(Saved data entries)

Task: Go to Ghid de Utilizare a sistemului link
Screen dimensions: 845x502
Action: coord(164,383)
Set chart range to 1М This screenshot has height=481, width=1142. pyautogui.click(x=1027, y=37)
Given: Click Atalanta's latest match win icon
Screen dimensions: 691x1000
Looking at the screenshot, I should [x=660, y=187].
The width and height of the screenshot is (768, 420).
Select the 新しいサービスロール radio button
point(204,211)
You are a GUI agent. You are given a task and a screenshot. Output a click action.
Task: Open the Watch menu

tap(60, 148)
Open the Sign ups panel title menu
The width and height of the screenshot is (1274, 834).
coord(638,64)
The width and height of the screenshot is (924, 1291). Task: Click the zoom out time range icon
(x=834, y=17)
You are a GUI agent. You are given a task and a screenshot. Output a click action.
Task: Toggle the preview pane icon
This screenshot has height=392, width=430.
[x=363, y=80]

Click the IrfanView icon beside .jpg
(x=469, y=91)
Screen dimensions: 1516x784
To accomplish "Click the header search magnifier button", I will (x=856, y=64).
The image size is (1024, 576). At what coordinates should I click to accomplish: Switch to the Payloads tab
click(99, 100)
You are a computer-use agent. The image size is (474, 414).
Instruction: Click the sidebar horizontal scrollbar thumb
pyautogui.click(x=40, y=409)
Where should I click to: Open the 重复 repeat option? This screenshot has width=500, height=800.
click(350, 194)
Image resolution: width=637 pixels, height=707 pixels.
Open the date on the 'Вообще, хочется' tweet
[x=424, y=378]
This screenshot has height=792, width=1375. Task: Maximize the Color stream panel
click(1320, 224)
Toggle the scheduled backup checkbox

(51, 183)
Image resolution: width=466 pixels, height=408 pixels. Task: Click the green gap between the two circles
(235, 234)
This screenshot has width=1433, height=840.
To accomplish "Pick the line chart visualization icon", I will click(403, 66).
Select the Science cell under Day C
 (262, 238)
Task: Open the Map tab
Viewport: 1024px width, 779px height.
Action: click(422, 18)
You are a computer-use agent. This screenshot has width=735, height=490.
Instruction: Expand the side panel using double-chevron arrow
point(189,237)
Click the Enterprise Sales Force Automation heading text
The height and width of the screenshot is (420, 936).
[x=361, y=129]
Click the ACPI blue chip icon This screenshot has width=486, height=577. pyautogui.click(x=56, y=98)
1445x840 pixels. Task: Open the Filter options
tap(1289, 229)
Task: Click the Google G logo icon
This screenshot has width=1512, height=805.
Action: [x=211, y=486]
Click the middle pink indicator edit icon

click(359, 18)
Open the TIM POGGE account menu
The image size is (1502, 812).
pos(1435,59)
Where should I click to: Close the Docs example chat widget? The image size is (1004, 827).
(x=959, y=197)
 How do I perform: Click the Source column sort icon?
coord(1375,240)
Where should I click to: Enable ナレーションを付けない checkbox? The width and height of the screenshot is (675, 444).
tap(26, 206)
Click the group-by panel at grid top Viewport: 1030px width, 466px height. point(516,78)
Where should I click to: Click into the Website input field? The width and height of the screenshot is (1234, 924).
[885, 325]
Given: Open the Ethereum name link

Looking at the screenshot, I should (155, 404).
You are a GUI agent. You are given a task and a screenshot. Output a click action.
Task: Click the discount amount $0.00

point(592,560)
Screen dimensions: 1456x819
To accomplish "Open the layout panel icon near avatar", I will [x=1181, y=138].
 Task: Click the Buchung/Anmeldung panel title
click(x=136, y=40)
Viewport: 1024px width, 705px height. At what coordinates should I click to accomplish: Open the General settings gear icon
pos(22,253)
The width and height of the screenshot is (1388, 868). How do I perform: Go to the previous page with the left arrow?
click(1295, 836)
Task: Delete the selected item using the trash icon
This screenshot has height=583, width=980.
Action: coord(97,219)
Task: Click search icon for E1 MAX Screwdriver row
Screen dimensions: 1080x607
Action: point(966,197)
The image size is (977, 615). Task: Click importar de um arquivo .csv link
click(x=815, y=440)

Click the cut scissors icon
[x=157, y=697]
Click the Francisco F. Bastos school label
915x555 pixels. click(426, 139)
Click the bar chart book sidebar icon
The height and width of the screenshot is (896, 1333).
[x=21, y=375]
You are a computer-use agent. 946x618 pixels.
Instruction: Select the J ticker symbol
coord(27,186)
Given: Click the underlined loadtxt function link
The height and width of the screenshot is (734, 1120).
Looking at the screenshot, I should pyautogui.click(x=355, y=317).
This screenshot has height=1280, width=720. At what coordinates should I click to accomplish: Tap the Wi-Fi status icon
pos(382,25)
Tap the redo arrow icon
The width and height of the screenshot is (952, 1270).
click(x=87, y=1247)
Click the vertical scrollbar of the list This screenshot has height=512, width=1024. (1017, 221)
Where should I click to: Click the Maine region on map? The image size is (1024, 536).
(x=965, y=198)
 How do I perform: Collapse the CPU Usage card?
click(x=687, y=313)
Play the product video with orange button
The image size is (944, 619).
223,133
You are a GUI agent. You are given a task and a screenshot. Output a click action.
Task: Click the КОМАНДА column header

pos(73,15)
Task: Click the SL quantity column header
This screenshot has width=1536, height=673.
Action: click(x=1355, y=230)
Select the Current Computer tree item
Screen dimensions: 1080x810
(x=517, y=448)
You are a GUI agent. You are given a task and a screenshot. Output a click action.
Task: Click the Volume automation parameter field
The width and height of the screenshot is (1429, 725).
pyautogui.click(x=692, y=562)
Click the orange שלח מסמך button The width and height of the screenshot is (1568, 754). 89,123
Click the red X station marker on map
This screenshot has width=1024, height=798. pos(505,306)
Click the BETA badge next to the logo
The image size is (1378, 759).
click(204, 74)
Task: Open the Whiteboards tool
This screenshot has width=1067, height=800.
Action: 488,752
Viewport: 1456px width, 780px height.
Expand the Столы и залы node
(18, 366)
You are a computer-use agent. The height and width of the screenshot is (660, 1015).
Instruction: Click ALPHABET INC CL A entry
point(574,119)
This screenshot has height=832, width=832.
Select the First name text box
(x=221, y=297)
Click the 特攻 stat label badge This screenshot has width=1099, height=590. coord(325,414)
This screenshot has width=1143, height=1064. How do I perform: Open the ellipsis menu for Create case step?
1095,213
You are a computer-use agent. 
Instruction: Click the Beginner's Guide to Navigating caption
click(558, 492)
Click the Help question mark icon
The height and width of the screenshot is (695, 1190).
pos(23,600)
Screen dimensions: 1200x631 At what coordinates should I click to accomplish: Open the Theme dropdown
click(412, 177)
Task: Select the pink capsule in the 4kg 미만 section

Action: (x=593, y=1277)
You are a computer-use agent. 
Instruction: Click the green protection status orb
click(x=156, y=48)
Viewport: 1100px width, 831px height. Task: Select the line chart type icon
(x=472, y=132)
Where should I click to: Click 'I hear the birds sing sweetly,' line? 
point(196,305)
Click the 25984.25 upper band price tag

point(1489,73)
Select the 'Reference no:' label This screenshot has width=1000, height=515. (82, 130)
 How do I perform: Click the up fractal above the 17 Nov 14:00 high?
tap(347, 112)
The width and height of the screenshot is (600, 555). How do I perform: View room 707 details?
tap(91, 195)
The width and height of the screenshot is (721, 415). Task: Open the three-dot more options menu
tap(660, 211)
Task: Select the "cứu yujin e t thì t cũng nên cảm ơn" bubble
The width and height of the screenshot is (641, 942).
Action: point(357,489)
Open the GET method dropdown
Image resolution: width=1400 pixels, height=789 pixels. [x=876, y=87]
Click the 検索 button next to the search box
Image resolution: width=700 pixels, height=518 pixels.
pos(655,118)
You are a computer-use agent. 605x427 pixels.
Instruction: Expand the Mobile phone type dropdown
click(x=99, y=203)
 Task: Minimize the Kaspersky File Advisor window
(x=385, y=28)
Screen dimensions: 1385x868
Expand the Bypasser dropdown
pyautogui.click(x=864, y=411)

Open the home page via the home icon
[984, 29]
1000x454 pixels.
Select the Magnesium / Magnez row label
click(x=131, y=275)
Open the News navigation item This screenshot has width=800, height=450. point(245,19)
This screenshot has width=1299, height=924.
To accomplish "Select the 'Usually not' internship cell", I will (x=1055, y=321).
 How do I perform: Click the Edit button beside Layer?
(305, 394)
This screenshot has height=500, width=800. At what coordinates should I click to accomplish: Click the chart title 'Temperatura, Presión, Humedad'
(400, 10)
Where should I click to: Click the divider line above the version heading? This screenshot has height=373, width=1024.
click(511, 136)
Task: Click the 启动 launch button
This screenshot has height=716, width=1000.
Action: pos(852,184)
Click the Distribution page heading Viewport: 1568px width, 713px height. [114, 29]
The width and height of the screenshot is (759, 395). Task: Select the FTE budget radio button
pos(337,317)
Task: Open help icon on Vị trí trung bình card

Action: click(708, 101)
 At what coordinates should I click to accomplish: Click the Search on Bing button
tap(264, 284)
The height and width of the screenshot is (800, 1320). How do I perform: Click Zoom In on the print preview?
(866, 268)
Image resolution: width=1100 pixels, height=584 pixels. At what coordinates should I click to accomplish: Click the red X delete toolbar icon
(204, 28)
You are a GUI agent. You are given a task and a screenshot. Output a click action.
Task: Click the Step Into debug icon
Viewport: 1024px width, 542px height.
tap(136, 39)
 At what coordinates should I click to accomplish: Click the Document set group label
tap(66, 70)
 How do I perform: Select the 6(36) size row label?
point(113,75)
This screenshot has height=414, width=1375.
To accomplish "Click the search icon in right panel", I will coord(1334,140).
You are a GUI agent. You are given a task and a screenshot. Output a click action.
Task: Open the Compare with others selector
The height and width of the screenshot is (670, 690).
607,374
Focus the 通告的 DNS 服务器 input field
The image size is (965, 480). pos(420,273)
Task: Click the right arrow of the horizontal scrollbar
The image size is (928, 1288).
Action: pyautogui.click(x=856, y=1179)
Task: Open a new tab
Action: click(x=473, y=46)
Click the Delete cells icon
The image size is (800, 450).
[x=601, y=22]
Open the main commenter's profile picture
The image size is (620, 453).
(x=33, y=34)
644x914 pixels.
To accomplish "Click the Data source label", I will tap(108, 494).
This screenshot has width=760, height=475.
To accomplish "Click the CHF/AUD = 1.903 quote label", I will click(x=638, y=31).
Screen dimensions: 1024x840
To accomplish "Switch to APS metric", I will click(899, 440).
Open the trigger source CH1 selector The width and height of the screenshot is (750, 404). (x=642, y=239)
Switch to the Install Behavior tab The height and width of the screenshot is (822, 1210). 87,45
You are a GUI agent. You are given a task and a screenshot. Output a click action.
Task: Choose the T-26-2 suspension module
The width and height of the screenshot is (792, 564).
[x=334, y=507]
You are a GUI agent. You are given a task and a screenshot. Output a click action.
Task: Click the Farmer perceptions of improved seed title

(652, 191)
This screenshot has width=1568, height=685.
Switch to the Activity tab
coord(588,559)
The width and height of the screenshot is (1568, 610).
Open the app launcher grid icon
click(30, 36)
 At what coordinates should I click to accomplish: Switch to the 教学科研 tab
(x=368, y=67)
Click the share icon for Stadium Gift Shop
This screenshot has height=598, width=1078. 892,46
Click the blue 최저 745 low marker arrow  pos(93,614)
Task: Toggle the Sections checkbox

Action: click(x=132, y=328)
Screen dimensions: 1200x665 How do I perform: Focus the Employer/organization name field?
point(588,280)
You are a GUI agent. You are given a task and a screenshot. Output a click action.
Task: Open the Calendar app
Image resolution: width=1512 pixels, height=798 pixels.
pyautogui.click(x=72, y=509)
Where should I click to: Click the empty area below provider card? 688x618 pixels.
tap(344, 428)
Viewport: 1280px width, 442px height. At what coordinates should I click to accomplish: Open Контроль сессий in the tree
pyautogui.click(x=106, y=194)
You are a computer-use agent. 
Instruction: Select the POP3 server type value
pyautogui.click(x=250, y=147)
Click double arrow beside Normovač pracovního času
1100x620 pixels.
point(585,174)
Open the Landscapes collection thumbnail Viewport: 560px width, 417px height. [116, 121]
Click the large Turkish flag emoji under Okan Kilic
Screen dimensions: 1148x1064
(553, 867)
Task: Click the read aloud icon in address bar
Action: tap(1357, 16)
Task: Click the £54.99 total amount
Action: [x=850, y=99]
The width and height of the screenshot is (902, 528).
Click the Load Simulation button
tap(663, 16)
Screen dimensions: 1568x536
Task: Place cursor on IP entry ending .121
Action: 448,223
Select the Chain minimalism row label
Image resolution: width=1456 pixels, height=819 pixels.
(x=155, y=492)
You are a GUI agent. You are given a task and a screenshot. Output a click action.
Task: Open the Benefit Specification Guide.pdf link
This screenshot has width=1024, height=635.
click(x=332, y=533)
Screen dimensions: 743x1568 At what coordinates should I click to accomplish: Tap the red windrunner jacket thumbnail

**Task directions**
Print exactly the lines above from the one with "Where should I click to: Click the divider" to the one with "Open the trigger", including both.

**Answer to the problem**
Where should I click to: Click the divider line above the version heading? This screenshot has height=373, width=1024.
click(511, 136)
Task: Click the 启动 launch button
This screenshot has height=716, width=1000.
Action: pos(852,184)
Click the Distribution page heading Viewport: 1568px width, 713px height. [114, 29]
The width and height of the screenshot is (759, 395). Task: Select the FTE budget radio button
pos(337,317)
Task: Open help icon on Vị trí trung bình card

Action: click(708, 101)
 At what coordinates should I click to accomplish: Click the Search on Bing button
tap(264, 284)
The height and width of the screenshot is (800, 1320). How do I perform: Click Zoom In on the print preview?
(866, 268)
Image resolution: width=1100 pixels, height=584 pixels. At what coordinates should I click to accomplish: Click the red X delete toolbar icon
(204, 28)
You are a GUI agent. You are given a task and a screenshot. Output a click action.
Task: Click the Step Into debug icon
Viewport: 1024px width, 542px height.
tap(136, 39)
 At what coordinates should I click to accomplish: Click the Document set group label
tap(66, 70)
 How do I perform: Select the 6(36) size row label?
point(113,75)
This screenshot has height=414, width=1375.
To accomplish "Click the search icon in right panel", I will coord(1334,140).
You are a GUI agent. You are given a task and a screenshot. Output a click action.
Task: Open the Compare with others selector
The height and width of the screenshot is (670, 690).
607,374
Focus the 通告的 DNS 服务器 input field
The image size is (965, 480). pos(420,273)
Task: Click the right arrow of the horizontal scrollbar
The image size is (928, 1288).
Action: pyautogui.click(x=856, y=1179)
Task: Open a new tab
Action: click(x=473, y=46)
Click the Delete cells icon
The image size is (800, 450).
[x=601, y=22]
Open the main commenter's profile picture
The image size is (620, 453).
(x=33, y=34)
644x914 pixels.
To accomplish "Click the Data source label", I will tap(108, 494).
This screenshot has width=760, height=475.
To accomplish "Click the CHF/AUD = 1.903 quote label", I will click(x=638, y=31).
Screen dimensions: 1024x840
To accomplish "Switch to APS metric", I will click(899, 440).
Open the trigger source CH1 selector The width and height of the screenshot is (750, 404). (x=642, y=239)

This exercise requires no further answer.